I think I’ll paraphrase a message that appeared on the back of first lady Melania Trump’s jacket … so bear with me.

I really don’t care about what it said.

What I do care about is that the first lady chose to wear this particular jacket while she was heading toward South Texas to tour a migrant camp that houses children who had been taken from their parents. The message on the back of the jacket read: “I really don’t care. Do U?”

I also care about the decidedly mixed message from Donald J. Trump’s self-proclaimed “fine-tuned machine” that runs the executive branch of government. Melania Trump’s staff said the first lady never intended to deliver a message with the jacket. Then the president himself tweeted something that said, yep, she did intend to deliver a message, which was aimed at what he calls “fake news.”

Message or no message? Which is it?

How about we hear from the first lady herself?

I am acutely aware that nothing gets done spontaneously at this level of public appearance planning. These events almost always are tightly scripted affairs.
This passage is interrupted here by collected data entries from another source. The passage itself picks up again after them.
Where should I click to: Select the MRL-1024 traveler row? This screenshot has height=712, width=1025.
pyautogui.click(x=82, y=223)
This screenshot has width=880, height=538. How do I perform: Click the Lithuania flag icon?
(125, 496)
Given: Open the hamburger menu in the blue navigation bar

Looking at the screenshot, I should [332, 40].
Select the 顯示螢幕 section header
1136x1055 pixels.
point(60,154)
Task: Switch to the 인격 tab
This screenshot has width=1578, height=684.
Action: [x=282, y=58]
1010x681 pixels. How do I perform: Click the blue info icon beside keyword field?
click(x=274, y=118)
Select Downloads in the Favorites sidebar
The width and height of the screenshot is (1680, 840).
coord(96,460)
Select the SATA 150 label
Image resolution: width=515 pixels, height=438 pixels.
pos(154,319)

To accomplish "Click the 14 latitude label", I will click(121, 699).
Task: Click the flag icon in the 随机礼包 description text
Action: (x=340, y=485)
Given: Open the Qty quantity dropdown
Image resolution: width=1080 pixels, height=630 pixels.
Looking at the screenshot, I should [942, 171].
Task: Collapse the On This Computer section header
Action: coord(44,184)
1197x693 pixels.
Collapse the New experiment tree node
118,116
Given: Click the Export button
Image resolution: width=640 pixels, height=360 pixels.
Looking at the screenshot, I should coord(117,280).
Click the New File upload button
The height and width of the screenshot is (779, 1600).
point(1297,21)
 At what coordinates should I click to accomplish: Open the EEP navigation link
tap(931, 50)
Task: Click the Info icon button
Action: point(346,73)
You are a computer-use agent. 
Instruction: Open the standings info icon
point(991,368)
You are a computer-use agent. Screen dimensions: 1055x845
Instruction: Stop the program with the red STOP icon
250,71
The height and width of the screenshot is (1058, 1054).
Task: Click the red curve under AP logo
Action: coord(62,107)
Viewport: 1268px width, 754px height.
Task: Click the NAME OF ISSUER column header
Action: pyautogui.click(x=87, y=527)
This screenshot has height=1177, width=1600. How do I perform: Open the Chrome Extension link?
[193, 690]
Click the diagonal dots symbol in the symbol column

So, when the first lady is seen boarding a plane en route to South Texas wearing a jacket that sends a troubling message about whether she cares about the kids, well, then we have a problem.

The message itself isn’t all that weird. It’s the context of the first lady of the United States deciding to wear it while preparing to represent the president at an event that has gripped the nation by its throat.

If it is true — and that’s an iffy prospect, at best — that, according to the president, the first lady’s visit to McAllen was “100 percent” her call, then we need to hear directly from her.

Was she sending a “message,” or was it just an astonishingly sloppy display of ignorance about how the “optics” would play?

Talk to us, Mme. First Lady.

Illegal immigrants ‘infest’ this country? Really, Mr. POTUS?

Count me as one of those Americans who is troubled by the use of the term “infest” when referring to human beings.

Yet, that is how Donald J. Trump referred to illegal immigrants. They “infest” this country by trying to sneak across our border illegally.

Never mind their motive for seeking entry into the Land of Opportunity. Search for a better life? Escape from persecution? Reuniting with family members already here?

Nope. They are seeking to “infest” this country.

This is the individual who attached a moral equivalence between white supremacists/KKK members/neo-Nazis with those who protested against them in Charlottesville, Va., this past year. Do you remember how he said there were “fine people … on both sides” of that hideous riot?

This man, the president, once called for the death penalty for five young men who were exonerated for the crime of beating and raping that woman in Central Park, New York City.

Let us not forget how he continued to foment the lie that the nation’s first African-American president, Barack Obama, was born in Africa and was not qualified to run for he office to which he was elected twice.

The common denominator? Race.

Now he is saying that those who enter the United States illegally from Latin America are seeking to “infest” this country. What in the name of human decency is he saying here?

To my ear, he is labeling every single immigrant — yes, those who are undocumented — as coming here to commit violent crimes, to engage in rape, murder, human trafficking.

At minimum, the president is casting these individuals in starkly unfair terms. My fear is that he knows precisely what he is saying and that the term “infest” comports with his deep, dark and sadistic view of what lures these fellow human beings to the United States of America.